Writer: James Robinson
Penciller: Cully Hamner
Inker: John Lowe
Letterer: Tim Eldred
Color Design: Paul Mounts
Editor: Chris Ulm
Published by: Malibu Comics
Cover Date: September 1993
Cover Price: $1.95

I feel like this is the first time I’ve read this issue, and yet, knowing I’ve had the issue quite a long time, and remember a fair bit with the character…it’s hard for me to believe I "jumped in" with the start of the Rafferty Saga around #13 or so "cold." Then again, having acquired the VHS with #0 at some point, and realizing how much I actually HAD missed, and considering there was a LOT I could have picked up from the likes of Wizard Magazine, the Ultrafiles pages, and whatnot, I suppose I could have gotten in "cold."

We open this issue on a boring office with a boss pestering someone for the time.

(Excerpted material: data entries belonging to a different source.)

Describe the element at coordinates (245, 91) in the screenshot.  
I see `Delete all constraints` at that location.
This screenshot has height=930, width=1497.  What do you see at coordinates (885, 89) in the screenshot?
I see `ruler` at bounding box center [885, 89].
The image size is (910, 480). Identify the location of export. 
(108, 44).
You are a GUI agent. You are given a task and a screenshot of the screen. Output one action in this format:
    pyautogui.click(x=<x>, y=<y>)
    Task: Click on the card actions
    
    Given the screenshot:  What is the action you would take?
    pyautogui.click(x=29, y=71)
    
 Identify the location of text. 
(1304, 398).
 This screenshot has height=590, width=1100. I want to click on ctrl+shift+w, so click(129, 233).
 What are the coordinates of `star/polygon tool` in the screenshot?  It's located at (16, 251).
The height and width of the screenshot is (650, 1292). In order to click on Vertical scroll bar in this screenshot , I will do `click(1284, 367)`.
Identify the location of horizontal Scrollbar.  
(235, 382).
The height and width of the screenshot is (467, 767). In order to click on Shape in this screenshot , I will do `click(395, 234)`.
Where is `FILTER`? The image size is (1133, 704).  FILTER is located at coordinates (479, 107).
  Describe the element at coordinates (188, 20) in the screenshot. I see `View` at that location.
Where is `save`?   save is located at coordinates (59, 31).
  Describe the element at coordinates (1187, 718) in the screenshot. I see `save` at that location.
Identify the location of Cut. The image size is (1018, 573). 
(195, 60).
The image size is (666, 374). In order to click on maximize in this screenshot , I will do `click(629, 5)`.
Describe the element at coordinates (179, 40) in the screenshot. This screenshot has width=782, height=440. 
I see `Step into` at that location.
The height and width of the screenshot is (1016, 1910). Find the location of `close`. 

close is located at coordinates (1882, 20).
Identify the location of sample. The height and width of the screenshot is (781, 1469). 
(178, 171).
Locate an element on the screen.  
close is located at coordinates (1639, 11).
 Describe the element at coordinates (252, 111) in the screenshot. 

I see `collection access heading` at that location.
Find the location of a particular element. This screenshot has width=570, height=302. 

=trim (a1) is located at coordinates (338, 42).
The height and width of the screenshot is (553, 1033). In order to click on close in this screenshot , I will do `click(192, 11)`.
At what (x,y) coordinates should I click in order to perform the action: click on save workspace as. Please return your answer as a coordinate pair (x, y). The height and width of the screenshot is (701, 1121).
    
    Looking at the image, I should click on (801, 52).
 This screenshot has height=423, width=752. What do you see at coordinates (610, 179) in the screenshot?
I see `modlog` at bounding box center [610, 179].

We find out he’s waiting on someone he’s hired to bring someone in…if the guy isn’t brought in, the boss is out $25k. Two figures crash into the office, and after a brawl in the office, "the bad guy" is subdued. The guy that was hired is Alec Swan, and he hates being called "Firearm." We get a lot of exposition from Swan conversationally, speaking to the reader; and then he moves to his office where he checks on messages, and has a lead for another case. He winds up taking the case, and after a night trying to track the person down, he’s ambushed. Being trained as he is, he winds up on top…though it’s messed up the rest of his plans.

I really enjoyed this issue…much more than I expected to. NOW knowing James Robinson‘s name as a writer, I had decent expectations of this issue. That it exceeded my expectations is definitely a good thing! I certainly didn’t know him by name in 1993/1994, but now knowing his name especially from his Starman run at DC, I’ve looked forward to getting to this series.

Visually I really liked this. I recognize Hamner‘s name as an artist who has done stuff I’ve presumably liked in the past, though I can’t put an exact finger on or cite a specific example at the moment. The art here conveys the action quite well, along with the quieter moments, and there’s some nice use of shadows to give effect. One panel showing Swan in shadow with just his eyes and scar visible put me in mind of Bloodshot. A panel in Swan’s home includes Ultra Monthly #1 as well as a paperback copy of Jurassic Park (this was originally published around the time the original Jurassic Park film would have been either still in theaters or very recently in theaters!). Easy details to miss, but the fact I happened to notice them really ratcheted up my enjoyment!

Story-wise, I liked this. We got a look at "normal people" that might interact with Swan; we see him in action at a disadvantage; we see him at home, we see him at the start of a new case, and how he gets cases…and we get a bit of an info-dump (better this way than having to wait a number of issues) on his past and how he feels…the internal monologue of sorts. That he’s essentially addressing the reader is a nice touch that builds connection and familiarity. We then see the character in action with some preparation. My big complaint would probably be that the issue just sort of ends, with no real declaration of it ending, or that it’ "To Be Continued" or whatnot…and we’re dumped into a 4-page ad for the Firearm video/#0 package. It’s an appropriate ad given it’s tied to this title, but I’m not sure all 4 pages were needed.

Knowing the character’s from England, it’s easier to read this with a bit of an accent…or try to "hear" it in the reading. And something about the whole thing makes me think that Jason Statham would be an excellent actor to play Alec Swan/Firearm in live-action at present.

I look forward to getting to the next issue, as well as getting to know this character better. Still, at "only" month #4 of the Ultraverse in general, we’re still getting to know a handful of Ultras and get used to the idea of there being so many of them all of a sudden…so it’s a LITTLE "early" to be introducing this character on a premise of being the normal guy facing off with Ultras. Then again, it’s likely moreso that we see the "descent" into dealing with more Ultras.

As with the other Ultraverse #1s, this is bargain bin fodder for sure…so I’d recommend paying $1 or less for it. But I’d definitely recommend checking it out. This is part action-hero flick, part film noir…and a very solid issue. We’ll see how the later issues seem, but on strength of the first issue, if I didn’t already own the whole series and if this was a modern comic, I’d be coming back for the next issue!